In April 2023, March of the Machine brought the entire multiverse together for one epic battle - from dates to new MTG cards, how it went.

Magic the Gathering march of the machine: MTG artwork of Teferi, with a giant image of Elesh Norn behind him.

MTG March of the Machine was the second MTG set of 2023. Its story capped off an epic Phyrexian plotline that ran for four sets, was set across numerous planes, featuring fan-favourite characters from the length and breadth of the multiverse.

Below you’ll find everything from March of the Machine’s release date to its story – all you need to know about the biggest MTG set of 2023. You can check out our MTG 2023 release schedule to find out how it fit in among the other releases that year. If you’d rather look to the future, check out our current MTG release schedule guide.

MTG March of the Machine release date timetable, showing all release dates for the set

March of the Machine release date

The global tabletop March of the Machine release date was April 21, 2023. It was available in paper after a week of prerelease events from April 14–20. The digital release on Magic Arena and Magic Online was April 18.

Magic the Gathering march of the machine: artwork showing a range of characters including the planeswalker chandra, ready to fight phyrexia.

March of the Machine spoilers

March of the Machine spoilers ran from March 29 – April 4 2023. A key feature early on was MTG characters teaming up, unlikely alliances between legendary creatures who would normally hate each other’s guts. Everyone from Fblthp and Borborygmos to Yargle and Multani joined hands to fight back the Phyrexians.

What is asked.
1. According to the March of the Machine article, on what date was the set released digitally on Magic Arena and Magic Online?
2. Quote the stretch of the March of the Machine article from "The global tabletop" through "to fight phyrexia.".
The data plays no part in this work.

Dataset content.
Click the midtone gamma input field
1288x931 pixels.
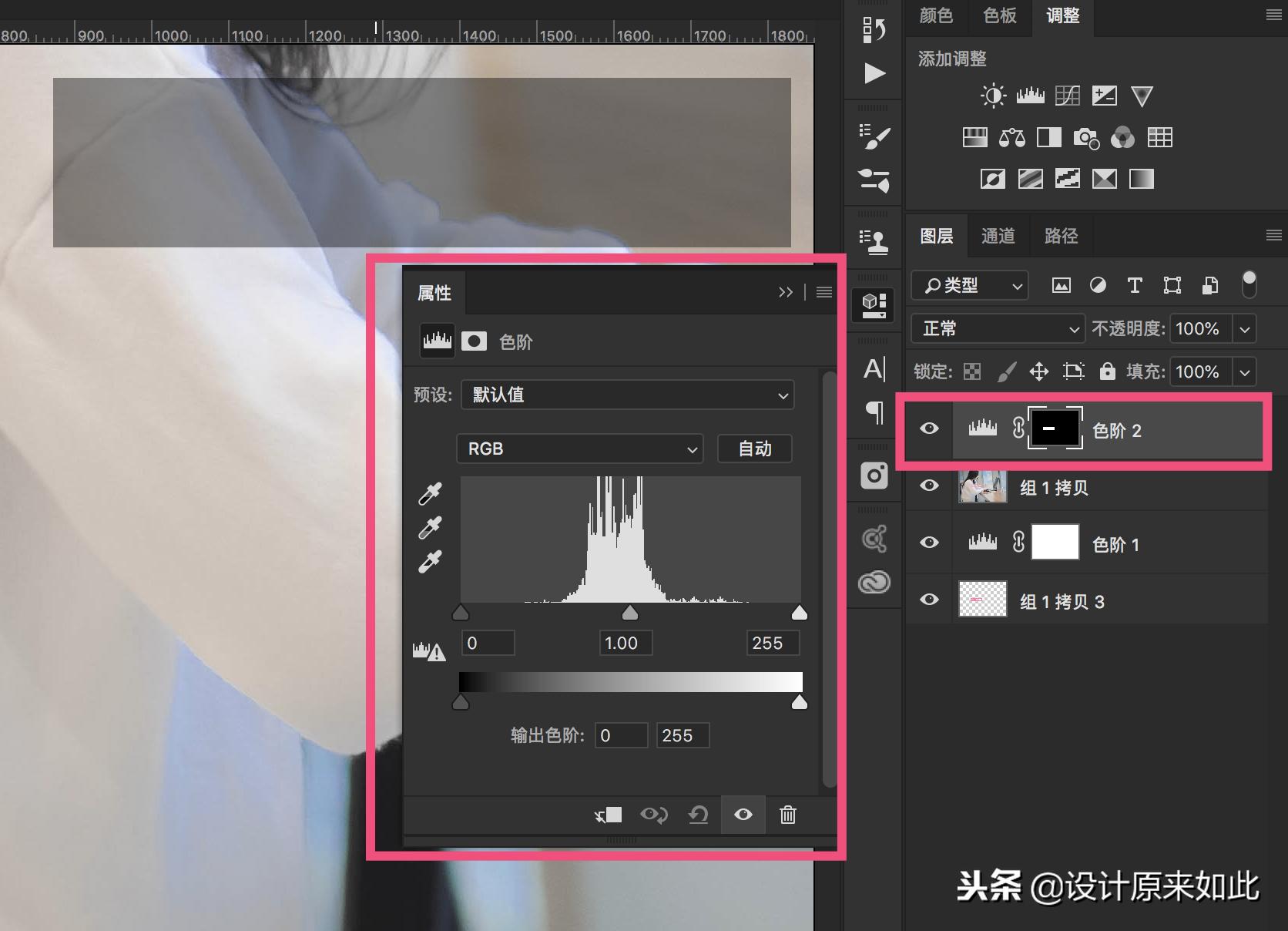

Replies.
1. April 18, 2023.

2.
The global tabletop March of the Machine release date was April 21, 2023. It was available in paper after a week of prerelease events from April 14–20. The digital release on Magic Arena and Magic Online was April 18.

Magic the Gathering march of the machine: artwork showing a range of characters including the planeswalker chandra, ready to fight phyrexia.